■ **TASK TO COMPLETE**
Change "computer-use agent" to "desktop agent" everywhere it occurs in the entries below, and leave every other part of them as it is.

■ **RECORD EXCERPTS**

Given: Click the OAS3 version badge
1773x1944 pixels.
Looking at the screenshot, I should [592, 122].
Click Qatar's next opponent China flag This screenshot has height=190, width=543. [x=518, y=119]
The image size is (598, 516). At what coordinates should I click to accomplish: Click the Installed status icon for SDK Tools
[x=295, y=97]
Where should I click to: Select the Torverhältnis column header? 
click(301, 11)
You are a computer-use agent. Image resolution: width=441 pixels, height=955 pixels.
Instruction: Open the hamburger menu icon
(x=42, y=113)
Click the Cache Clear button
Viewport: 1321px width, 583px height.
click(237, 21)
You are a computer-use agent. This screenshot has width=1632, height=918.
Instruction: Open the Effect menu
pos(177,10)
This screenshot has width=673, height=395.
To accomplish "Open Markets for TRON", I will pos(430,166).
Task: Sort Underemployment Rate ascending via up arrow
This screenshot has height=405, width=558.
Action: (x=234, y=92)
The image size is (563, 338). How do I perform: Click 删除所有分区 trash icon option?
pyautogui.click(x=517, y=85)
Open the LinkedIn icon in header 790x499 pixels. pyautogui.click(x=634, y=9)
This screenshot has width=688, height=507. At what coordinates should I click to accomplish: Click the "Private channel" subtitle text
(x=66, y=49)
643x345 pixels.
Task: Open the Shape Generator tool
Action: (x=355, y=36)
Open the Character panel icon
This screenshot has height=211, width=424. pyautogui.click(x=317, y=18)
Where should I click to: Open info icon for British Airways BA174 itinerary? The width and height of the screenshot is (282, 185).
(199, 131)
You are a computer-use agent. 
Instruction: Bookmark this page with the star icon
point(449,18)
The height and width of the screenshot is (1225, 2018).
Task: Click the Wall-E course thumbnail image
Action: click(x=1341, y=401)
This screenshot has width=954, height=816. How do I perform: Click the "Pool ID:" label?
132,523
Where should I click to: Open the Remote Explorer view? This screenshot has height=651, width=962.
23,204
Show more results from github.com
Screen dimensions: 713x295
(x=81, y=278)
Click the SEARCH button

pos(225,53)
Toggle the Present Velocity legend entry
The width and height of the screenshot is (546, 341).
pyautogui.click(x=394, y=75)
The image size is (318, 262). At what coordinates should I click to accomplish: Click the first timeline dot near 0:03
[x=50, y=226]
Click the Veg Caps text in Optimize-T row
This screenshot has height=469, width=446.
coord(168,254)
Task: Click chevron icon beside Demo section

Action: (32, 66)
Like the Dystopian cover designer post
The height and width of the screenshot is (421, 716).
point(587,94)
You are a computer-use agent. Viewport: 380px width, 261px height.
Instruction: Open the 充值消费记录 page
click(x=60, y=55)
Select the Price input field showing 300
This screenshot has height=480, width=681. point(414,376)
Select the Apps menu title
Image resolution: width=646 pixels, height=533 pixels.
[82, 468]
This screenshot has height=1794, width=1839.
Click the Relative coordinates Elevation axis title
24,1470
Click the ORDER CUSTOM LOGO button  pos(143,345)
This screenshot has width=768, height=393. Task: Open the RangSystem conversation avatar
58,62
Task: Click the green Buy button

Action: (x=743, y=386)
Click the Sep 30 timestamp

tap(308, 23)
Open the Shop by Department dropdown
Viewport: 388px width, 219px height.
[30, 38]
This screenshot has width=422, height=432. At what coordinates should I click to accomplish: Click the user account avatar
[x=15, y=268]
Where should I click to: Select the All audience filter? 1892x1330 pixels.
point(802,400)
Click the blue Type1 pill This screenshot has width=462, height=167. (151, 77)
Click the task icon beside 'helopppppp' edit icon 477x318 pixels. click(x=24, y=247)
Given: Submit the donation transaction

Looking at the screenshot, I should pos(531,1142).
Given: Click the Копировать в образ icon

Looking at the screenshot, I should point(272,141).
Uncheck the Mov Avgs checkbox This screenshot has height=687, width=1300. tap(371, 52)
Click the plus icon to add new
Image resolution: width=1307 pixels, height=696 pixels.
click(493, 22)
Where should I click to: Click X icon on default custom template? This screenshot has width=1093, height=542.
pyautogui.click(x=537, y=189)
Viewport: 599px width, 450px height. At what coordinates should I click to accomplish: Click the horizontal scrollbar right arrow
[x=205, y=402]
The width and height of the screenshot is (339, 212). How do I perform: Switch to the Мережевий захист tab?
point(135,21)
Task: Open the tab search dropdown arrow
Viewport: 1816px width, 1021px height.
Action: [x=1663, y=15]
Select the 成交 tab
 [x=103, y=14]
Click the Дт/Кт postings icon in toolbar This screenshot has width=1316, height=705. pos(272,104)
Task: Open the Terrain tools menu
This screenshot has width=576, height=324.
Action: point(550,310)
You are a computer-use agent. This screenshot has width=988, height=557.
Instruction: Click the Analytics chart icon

■ **RIGHT ANSWER**
Given: Click the OAS3 version badge
1773x1944 pixels.
Looking at the screenshot, I should [592, 122].
Click Qatar's next opponent China flag This screenshot has height=190, width=543. [x=518, y=119]
The image size is (598, 516). At what coordinates should I click to accomplish: Click the Installed status icon for SDK Tools
[x=295, y=97]
Where should I click to: Select the Torverhältnis column header? 
click(301, 11)
You are a desktop agent. Image resolution: width=441 pixels, height=955 pixels.
Instruction: Open the hamburger menu icon
(x=42, y=113)
Click the Cache Clear button
Viewport: 1321px width, 583px height.
click(237, 21)
You are a desktop agent. This screenshot has width=1632, height=918.
Instruction: Open the Effect menu
pos(177,10)
This screenshot has width=673, height=395.
To accomplish "Open Markets for TRON", I will pos(430,166).
Task: Sort Underemployment Rate ascending via up arrow
This screenshot has height=405, width=558.
Action: (x=234, y=92)
The image size is (563, 338). How do I perform: Click 删除所有分区 trash icon option?
pyautogui.click(x=517, y=85)
Open the LinkedIn icon in header 790x499 pixels. pyautogui.click(x=634, y=9)
This screenshot has width=688, height=507. At what coordinates should I click to accomplish: Click the "Private channel" subtitle text
(x=66, y=49)
643x345 pixels.
Task: Open the Shape Generator tool
Action: (x=355, y=36)
Open the Character panel icon
This screenshot has height=211, width=424. pyautogui.click(x=317, y=18)
Where should I click to: Open info icon for British Airways BA174 itinerary? The width and height of the screenshot is (282, 185).
(199, 131)
You are a desktop agent. 
Instruction: Bookmark this page with the star icon
point(449,18)
The height and width of the screenshot is (1225, 2018).
Task: Click the Wall-E course thumbnail image
Action: click(x=1341, y=401)
This screenshot has width=954, height=816. How do I perform: Click the "Pool ID:" label?
132,523
Where should I click to: Open the Remote Explorer view? This screenshot has height=651, width=962.
23,204
Show more results from github.com
Screen dimensions: 713x295
(x=81, y=278)
Click the SEARCH button

pos(225,53)
Toggle the Present Velocity legend entry
The width and height of the screenshot is (546, 341).
pyautogui.click(x=394, y=75)
The image size is (318, 262). At what coordinates should I click to accomplish: Click the first timeline dot near 0:03
[x=50, y=226]
Click the Veg Caps text in Optimize-T row
This screenshot has height=469, width=446.
coord(168,254)
Task: Click chevron icon beside Demo section

Action: (32, 66)
Like the Dystopian cover designer post
The height and width of the screenshot is (421, 716).
point(587,94)
You are a desktop agent. Viewport: 380px width, 261px height.
Instruction: Open the 充值消费记录 page
click(x=60, y=55)
Select the Price input field showing 300
This screenshot has height=480, width=681. point(414,376)
Select the Apps menu title
Image resolution: width=646 pixels, height=533 pixels.
[82, 468]
This screenshot has height=1794, width=1839.
Click the Relative coordinates Elevation axis title
24,1470
Click the ORDER CUSTOM LOGO button  pos(143,345)
This screenshot has width=768, height=393. Task: Open the RangSystem conversation avatar
58,62
Task: Click the green Buy button

Action: (x=743, y=386)
Click the Sep 30 timestamp

tap(308, 23)
Open the Shop by Department dropdown
Viewport: 388px width, 219px height.
[30, 38]
This screenshot has width=422, height=432. At what coordinates should I click to accomplish: Click the user account avatar
[x=15, y=268]
Where should I click to: Select the All audience filter? 1892x1330 pixels.
point(802,400)
Click the blue Type1 pill This screenshot has width=462, height=167. (151, 77)
Click the task icon beside 'helopppppp' edit icon 477x318 pixels. click(x=24, y=247)
Given: Submit the donation transaction

Looking at the screenshot, I should pos(531,1142).
Given: Click the Копировать в образ icon

Looking at the screenshot, I should point(272,141).
Uncheck the Mov Avgs checkbox This screenshot has height=687, width=1300. tap(371, 52)
Click the plus icon to add new
Image resolution: width=1307 pixels, height=696 pixels.
click(493, 22)
Where should I click to: Click X icon on default custom template? This screenshot has width=1093, height=542.
pyautogui.click(x=537, y=189)
Viewport: 599px width, 450px height. At what coordinates should I click to accomplish: Click the horizontal scrollbar right arrow
[x=205, y=402]
The width and height of the screenshot is (339, 212). How do I perform: Switch to the Мережевий захист tab?
point(135,21)
Task: Open the tab search dropdown arrow
Viewport: 1816px width, 1021px height.
Action: [x=1663, y=15]
Select the 成交 tab
 [x=103, y=14]
Click the Дт/Кт postings icon in toolbar This screenshot has width=1316, height=705. pos(272,104)
Task: Open the Terrain tools menu
This screenshot has width=576, height=324.
Action: point(550,310)
You are a desktop agent. This screenshot has width=988, height=557.
Instruction: Click the Analytics chart icon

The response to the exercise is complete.